Study text:
ICAT: a phase 2 trial to see if specially treated T cells can help the immune system to recover after a stem cell transplant for lymphoma

This summary is for people with lymphoma but people with other types of blood cancer may be able to enter this trial.

Purpose of trial

The aim of the trial is to see if having extra T cells after a stem cell transplant from an unrelated donor can help the immune system to recover more quickly after the transplant. T cells (or T lymphocytes) are a type of white blood cell that helps fight infection and disease. Normally, when a donor is not a complete tissue type match, doctors remove T cells from the stem cell infusion before they give it to the person being treated. This helps to stop a complication called ‘graft versus host disease’, which can be serious.


Everyone in this trial is due to have a stem cell transplant for lymphoma or another type of blood cancer.

Participants are randomised into 2 groups. You can’t choose which treatment you have and neither can your doctor. You are told which group you are in.

After their transplant, people in group 1 have the standard treatment to prevent graft versus host disease (GvHD).

Those in group 2 have the same standard treatment but they also have their donor’s T cells through a drip into a vein.

There are twice as many people in group 2 as in group 1.

If you are in group 2, you have some of your white blood cells removed about 2 weeks after your transplant. The researchers mix these with your donor’s T cells. You then have the treated T cells intravenously (through a drip into a vein) 3 times, a month apart. If you get GvHD, or your immune system recovers before the end of treatment, you may not have all 3 treatments.

Collected data entries:
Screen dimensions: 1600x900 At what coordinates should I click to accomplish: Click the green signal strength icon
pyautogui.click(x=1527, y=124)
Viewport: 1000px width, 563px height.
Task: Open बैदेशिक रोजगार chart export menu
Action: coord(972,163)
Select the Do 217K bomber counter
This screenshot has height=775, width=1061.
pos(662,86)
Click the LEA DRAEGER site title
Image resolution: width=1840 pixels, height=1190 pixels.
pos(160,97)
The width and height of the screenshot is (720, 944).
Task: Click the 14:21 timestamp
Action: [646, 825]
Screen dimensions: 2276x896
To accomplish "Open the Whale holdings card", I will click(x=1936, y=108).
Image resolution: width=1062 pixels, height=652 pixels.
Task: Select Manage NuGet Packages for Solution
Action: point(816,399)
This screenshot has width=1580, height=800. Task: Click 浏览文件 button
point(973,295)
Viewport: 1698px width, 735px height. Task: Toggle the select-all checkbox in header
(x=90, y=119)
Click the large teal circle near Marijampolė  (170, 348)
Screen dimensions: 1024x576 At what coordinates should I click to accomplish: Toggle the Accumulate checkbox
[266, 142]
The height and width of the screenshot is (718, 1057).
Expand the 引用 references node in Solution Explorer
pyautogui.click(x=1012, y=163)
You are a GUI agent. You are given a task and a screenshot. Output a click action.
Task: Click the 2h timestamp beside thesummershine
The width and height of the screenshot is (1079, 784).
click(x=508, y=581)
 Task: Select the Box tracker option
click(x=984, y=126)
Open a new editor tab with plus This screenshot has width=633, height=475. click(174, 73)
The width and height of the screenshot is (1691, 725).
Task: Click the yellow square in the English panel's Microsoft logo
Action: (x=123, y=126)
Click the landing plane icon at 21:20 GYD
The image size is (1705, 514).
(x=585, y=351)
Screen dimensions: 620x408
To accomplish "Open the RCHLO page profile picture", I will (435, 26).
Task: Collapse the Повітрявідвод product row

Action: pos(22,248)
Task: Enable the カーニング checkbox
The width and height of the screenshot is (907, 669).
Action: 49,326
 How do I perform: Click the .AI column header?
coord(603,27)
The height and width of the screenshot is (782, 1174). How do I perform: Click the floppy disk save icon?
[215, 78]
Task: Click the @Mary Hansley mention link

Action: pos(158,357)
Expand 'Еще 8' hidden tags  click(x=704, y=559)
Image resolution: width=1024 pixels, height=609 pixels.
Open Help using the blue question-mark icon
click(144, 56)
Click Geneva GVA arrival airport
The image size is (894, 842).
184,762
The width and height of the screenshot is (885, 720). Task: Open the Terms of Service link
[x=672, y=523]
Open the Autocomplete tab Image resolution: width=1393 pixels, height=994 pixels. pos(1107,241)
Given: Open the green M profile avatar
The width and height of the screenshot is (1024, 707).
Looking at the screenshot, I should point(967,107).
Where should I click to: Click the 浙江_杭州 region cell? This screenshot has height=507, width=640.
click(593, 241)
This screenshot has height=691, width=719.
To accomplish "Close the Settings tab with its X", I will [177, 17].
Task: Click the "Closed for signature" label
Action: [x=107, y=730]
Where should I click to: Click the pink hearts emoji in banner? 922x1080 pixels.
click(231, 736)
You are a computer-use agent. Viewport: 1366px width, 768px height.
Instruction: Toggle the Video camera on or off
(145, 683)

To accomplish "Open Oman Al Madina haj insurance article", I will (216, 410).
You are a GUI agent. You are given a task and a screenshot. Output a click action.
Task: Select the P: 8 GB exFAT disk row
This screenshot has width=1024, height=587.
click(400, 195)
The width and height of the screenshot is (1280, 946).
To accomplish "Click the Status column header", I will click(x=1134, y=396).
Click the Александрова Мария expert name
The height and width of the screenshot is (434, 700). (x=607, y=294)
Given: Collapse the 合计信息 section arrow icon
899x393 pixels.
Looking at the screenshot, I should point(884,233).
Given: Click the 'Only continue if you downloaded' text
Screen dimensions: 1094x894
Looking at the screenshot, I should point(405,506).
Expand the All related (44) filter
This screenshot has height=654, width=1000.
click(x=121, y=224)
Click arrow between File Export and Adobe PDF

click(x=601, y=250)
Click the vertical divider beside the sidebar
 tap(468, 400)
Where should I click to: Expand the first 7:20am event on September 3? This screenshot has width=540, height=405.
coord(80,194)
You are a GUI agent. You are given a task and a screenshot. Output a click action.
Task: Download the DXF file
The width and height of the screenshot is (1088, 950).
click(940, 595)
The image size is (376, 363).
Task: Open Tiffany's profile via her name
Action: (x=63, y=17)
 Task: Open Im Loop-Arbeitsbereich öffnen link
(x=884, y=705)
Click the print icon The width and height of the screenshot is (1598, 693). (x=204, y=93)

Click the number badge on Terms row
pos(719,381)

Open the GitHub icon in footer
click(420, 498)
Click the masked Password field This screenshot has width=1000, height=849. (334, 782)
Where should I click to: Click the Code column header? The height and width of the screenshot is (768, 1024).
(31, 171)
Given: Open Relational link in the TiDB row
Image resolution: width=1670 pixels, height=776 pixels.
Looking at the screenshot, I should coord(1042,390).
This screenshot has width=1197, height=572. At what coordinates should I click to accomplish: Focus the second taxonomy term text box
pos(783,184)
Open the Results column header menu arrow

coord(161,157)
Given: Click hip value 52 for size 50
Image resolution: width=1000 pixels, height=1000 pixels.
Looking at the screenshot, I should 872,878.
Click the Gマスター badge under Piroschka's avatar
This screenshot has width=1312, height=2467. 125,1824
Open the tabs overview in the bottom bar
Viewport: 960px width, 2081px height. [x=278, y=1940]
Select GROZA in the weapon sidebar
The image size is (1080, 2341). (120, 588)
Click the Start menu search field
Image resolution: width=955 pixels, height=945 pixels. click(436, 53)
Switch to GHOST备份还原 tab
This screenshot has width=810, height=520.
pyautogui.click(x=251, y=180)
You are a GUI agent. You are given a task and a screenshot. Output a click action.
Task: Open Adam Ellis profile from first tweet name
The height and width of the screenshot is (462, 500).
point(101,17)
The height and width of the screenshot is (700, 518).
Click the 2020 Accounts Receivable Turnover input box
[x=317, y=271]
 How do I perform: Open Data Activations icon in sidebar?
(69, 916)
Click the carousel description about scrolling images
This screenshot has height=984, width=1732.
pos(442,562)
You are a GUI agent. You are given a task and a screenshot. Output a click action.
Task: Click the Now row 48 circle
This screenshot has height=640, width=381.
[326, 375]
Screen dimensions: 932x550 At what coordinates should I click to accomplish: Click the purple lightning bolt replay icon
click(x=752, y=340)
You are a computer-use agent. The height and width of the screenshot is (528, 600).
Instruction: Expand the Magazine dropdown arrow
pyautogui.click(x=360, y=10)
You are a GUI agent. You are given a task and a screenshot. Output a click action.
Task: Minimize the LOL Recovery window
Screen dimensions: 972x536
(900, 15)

Task objective: Reproduce the passage of the ICAT trial text starting with "Everyone in this" and going on through "into a vein.". Rely only on the study text when doing this work.

Exercise response:
Everyone in this trial is due to have a stem cell transplant for lymphoma or another type of blood cancer.

Participants are randomised into 2 groups. You can’t choose which treatment you have and neither can your doctor. You are told which group you are in.

After their transplant, people in group 1 have the standard treatment to prevent graft versus host disease (GvHD).

Those in group 2 have the same standard treatment but they also have their donor’s T cells through a drip into a vein.